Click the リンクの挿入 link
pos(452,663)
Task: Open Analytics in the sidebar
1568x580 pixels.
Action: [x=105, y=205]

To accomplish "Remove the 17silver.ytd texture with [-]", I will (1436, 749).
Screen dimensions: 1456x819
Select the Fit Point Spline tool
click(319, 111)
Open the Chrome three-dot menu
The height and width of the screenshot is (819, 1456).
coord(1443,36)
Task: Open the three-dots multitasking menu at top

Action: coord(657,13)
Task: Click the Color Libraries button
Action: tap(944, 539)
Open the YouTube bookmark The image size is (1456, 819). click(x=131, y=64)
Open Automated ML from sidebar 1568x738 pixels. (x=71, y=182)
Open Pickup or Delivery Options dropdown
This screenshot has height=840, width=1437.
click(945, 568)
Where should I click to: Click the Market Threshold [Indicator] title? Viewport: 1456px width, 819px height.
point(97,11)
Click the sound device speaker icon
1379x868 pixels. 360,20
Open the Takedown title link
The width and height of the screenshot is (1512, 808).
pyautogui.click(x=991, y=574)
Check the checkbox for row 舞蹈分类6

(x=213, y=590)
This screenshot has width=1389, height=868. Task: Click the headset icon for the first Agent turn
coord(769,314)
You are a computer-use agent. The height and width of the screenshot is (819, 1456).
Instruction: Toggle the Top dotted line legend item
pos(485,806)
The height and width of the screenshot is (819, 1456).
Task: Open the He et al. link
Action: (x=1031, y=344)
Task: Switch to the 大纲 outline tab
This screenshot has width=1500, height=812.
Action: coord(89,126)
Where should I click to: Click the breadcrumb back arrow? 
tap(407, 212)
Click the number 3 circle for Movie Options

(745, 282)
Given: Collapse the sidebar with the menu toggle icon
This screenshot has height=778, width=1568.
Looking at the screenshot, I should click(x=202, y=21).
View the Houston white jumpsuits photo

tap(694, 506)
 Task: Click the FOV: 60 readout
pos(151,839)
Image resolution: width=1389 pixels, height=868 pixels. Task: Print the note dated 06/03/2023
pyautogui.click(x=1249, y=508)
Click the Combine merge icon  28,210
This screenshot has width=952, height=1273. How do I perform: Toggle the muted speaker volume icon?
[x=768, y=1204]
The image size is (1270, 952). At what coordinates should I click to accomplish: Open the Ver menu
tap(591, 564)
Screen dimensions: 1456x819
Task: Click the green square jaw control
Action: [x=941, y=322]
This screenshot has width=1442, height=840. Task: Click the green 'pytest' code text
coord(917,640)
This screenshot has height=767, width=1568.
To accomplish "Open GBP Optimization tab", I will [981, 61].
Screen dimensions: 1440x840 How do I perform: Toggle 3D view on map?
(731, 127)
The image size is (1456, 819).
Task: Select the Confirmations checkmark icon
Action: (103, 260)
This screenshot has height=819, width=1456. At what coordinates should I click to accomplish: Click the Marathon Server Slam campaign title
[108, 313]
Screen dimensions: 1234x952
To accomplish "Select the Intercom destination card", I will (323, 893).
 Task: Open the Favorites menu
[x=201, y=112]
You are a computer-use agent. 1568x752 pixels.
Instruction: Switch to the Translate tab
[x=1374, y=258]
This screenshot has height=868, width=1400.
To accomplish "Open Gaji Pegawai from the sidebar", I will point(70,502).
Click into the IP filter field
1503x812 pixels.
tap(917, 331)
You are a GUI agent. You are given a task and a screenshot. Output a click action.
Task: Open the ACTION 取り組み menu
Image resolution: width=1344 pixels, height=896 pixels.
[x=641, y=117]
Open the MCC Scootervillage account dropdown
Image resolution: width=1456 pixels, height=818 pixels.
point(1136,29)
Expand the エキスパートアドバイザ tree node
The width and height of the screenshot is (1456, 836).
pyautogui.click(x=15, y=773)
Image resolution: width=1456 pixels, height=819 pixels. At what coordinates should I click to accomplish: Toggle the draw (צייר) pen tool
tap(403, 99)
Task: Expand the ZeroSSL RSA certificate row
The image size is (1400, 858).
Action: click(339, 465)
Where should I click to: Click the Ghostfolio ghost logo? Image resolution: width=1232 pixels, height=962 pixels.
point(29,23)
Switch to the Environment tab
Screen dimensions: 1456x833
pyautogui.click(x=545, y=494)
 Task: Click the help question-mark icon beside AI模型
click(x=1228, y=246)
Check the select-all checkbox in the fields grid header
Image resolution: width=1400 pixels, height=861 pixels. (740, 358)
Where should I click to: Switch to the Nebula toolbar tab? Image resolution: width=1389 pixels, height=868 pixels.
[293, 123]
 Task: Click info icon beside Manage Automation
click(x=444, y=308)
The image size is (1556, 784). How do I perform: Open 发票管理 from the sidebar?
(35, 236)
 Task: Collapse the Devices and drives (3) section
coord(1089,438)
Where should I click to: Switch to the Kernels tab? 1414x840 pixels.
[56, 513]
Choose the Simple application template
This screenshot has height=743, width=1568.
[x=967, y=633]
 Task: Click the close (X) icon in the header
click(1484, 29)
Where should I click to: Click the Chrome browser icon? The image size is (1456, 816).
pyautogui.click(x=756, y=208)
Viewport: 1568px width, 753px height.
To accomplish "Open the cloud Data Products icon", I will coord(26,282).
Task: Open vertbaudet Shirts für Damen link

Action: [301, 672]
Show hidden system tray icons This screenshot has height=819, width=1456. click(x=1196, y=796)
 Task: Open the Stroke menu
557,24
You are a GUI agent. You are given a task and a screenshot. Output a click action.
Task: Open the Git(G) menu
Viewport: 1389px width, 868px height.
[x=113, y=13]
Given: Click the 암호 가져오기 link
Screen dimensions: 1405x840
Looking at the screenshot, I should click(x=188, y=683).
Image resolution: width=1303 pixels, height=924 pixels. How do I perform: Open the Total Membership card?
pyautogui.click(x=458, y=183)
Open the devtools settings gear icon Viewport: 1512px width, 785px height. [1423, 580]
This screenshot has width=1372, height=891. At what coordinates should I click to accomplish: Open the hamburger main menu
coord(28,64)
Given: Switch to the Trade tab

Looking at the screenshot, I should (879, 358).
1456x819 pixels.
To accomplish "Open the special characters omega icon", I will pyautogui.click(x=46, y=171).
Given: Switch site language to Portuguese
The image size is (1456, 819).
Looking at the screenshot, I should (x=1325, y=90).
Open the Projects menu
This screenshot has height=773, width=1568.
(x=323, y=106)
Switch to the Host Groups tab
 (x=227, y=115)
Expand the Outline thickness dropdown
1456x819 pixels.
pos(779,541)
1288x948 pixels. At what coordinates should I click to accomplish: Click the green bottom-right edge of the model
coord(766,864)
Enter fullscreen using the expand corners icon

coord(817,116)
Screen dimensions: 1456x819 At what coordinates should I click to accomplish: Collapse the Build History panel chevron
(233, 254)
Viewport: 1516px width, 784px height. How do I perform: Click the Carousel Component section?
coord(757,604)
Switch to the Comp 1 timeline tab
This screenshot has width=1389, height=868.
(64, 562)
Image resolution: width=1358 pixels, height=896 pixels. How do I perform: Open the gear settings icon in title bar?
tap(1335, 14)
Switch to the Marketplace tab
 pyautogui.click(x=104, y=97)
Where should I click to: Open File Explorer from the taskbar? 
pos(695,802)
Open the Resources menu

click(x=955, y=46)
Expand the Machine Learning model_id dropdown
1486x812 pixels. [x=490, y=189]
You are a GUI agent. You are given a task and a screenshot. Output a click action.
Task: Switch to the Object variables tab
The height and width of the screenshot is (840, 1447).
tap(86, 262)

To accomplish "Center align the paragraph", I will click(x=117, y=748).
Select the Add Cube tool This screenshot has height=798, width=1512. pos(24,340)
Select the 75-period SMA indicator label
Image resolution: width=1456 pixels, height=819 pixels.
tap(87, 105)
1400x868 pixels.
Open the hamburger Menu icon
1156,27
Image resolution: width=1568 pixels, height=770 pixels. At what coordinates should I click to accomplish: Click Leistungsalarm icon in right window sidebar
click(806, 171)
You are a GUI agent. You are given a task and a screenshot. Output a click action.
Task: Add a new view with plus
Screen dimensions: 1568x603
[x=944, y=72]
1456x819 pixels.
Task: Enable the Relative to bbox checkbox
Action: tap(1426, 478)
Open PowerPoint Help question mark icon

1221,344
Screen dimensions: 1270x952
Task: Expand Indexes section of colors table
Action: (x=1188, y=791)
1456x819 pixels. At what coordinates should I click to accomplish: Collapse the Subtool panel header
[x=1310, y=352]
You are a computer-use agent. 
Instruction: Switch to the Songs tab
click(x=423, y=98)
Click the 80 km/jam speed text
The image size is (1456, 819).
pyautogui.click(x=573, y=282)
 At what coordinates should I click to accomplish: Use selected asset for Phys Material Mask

- - -

_The task_
Using the records above, copy word for word the line with "You are a computer-use agent. The", the line with "This screenshot has height=767, width=1568.", and every line between them.

_Answer for this exercise_
You are a computer-use agent. The height and width of the screenshot is (819, 1456).
Instruction: Toggle the Top dotted line legend item
pos(485,806)
The height and width of the screenshot is (819, 1456).
Task: Open the He et al. link
Action: (x=1031, y=344)
Task: Switch to the 大纲 outline tab
This screenshot has width=1500, height=812.
Action: coord(89,126)
Where should I click to: Click the breadcrumb back arrow? 
tap(407, 212)
Click the number 3 circle for Movie Options

(745, 282)
Given: Collapse the sidebar with the menu toggle icon
This screenshot has height=778, width=1568.
Looking at the screenshot, I should click(x=202, y=21).
View the Houston white jumpsuits photo

tap(694, 506)
 Task: Click the FOV: 60 readout
pos(151,839)
Image resolution: width=1389 pixels, height=868 pixels. Task: Print the note dated 06/03/2023
pyautogui.click(x=1249, y=508)
Click the Combine merge icon  28,210
This screenshot has width=952, height=1273. How do I perform: Toggle the muted speaker volume icon?
[x=768, y=1204]
The image size is (1270, 952). At what coordinates should I click to accomplish: Open the Ver menu
tap(591, 564)
Screen dimensions: 1456x819
Task: Click the green square jaw control
Action: [x=941, y=322]
This screenshot has width=1442, height=840. Task: Click the green 'pytest' code text
coord(917,640)
This screenshot has height=767, width=1568.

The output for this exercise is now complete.